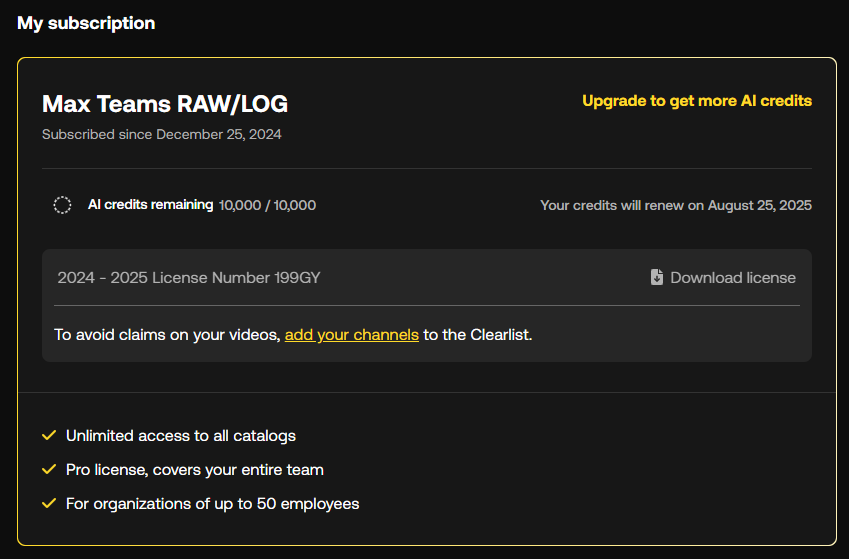Click the Pro license covers your team text
Screen dimensions: 849x559
(195, 470)
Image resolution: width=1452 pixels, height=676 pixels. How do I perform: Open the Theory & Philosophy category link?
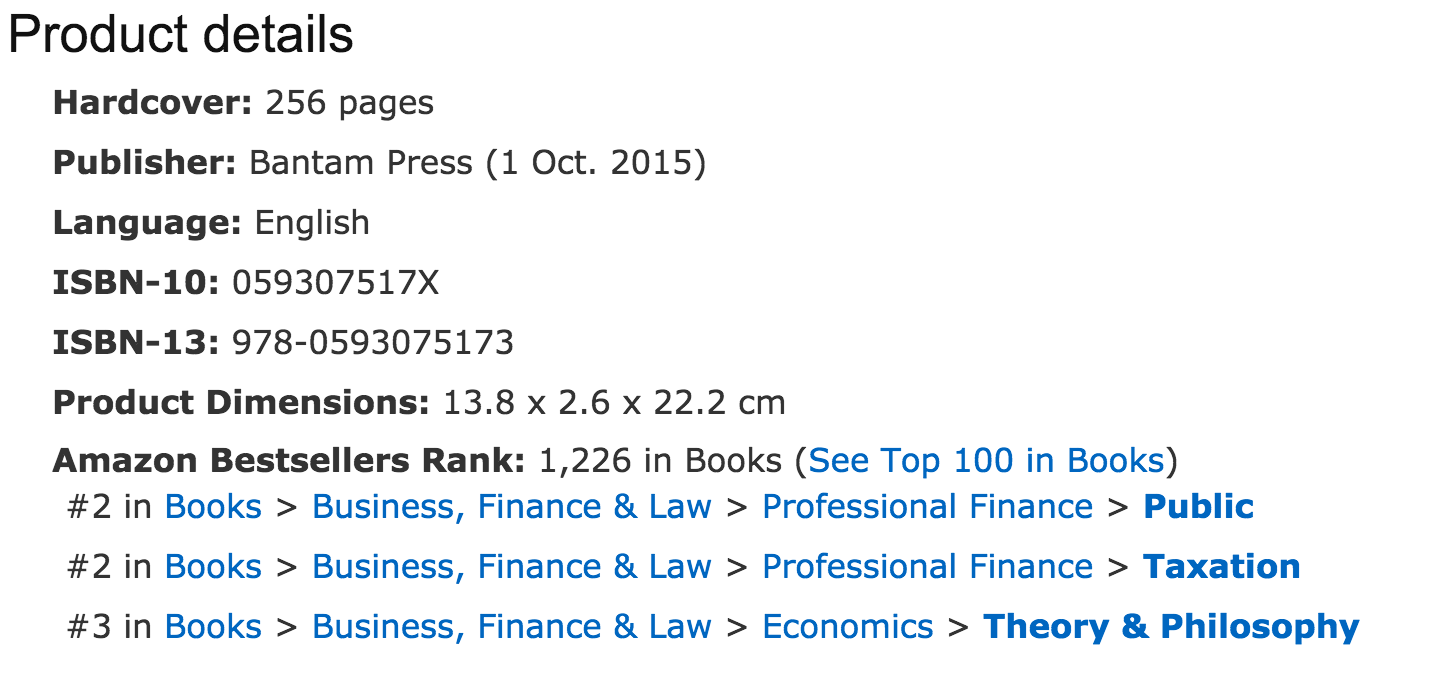pyautogui.click(x=1171, y=627)
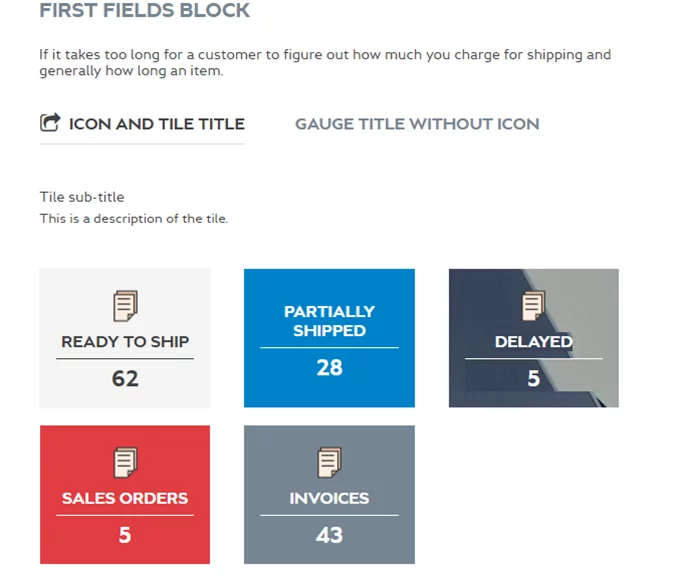Viewport: 679px width, 578px height.
Task: Click the document icon on Invoices tile
Action: click(x=329, y=463)
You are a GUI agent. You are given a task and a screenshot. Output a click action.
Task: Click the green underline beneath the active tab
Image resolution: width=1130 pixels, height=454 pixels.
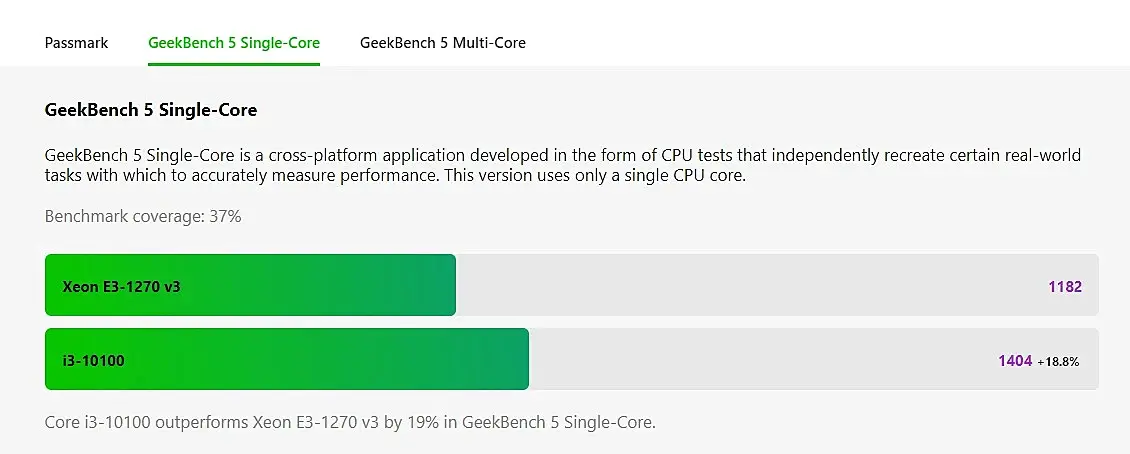(234, 64)
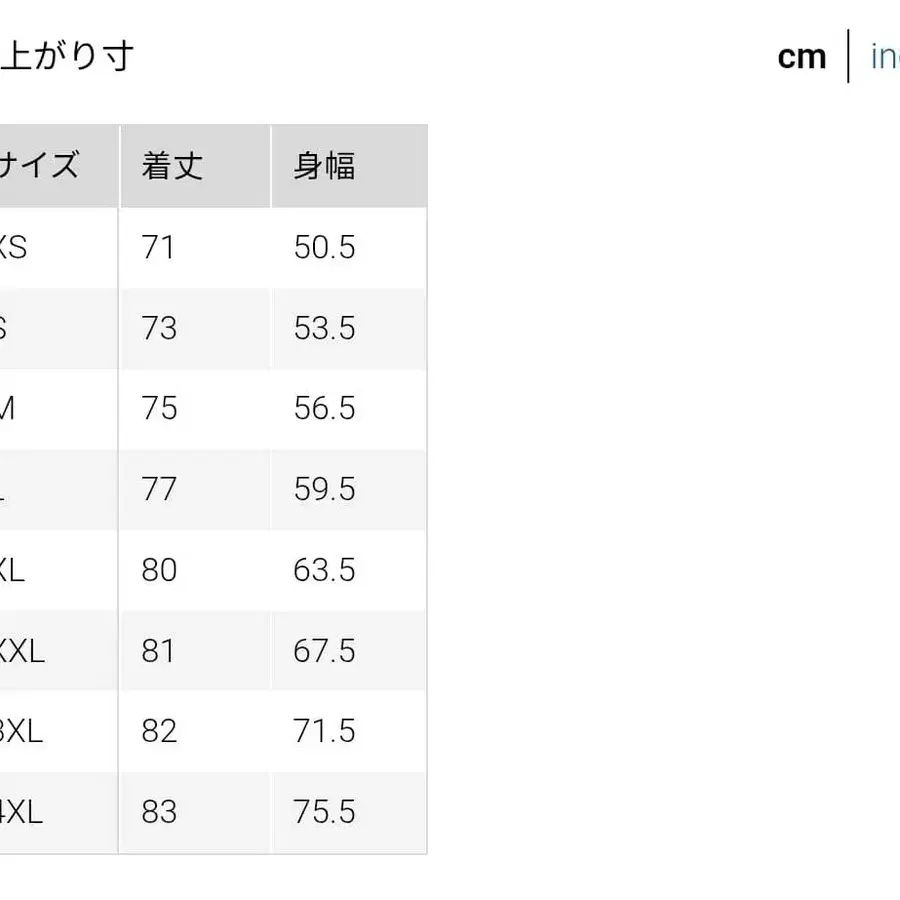Click the 身幅 value 53.5 for size S
This screenshot has width=900, height=900.
[323, 328]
========================================
Problem to work on: Each line from the one that holds "Image resolution: width=1130" through the final line of the data must be retyped exactly; the pictures must not appear.

Reply to the task:
Image resolution: width=1130 pixels, height=454 pixels.
(234, 64)
Click the 身幅 value 53.5 for size S
This screenshot has width=900, height=900.
[323, 328]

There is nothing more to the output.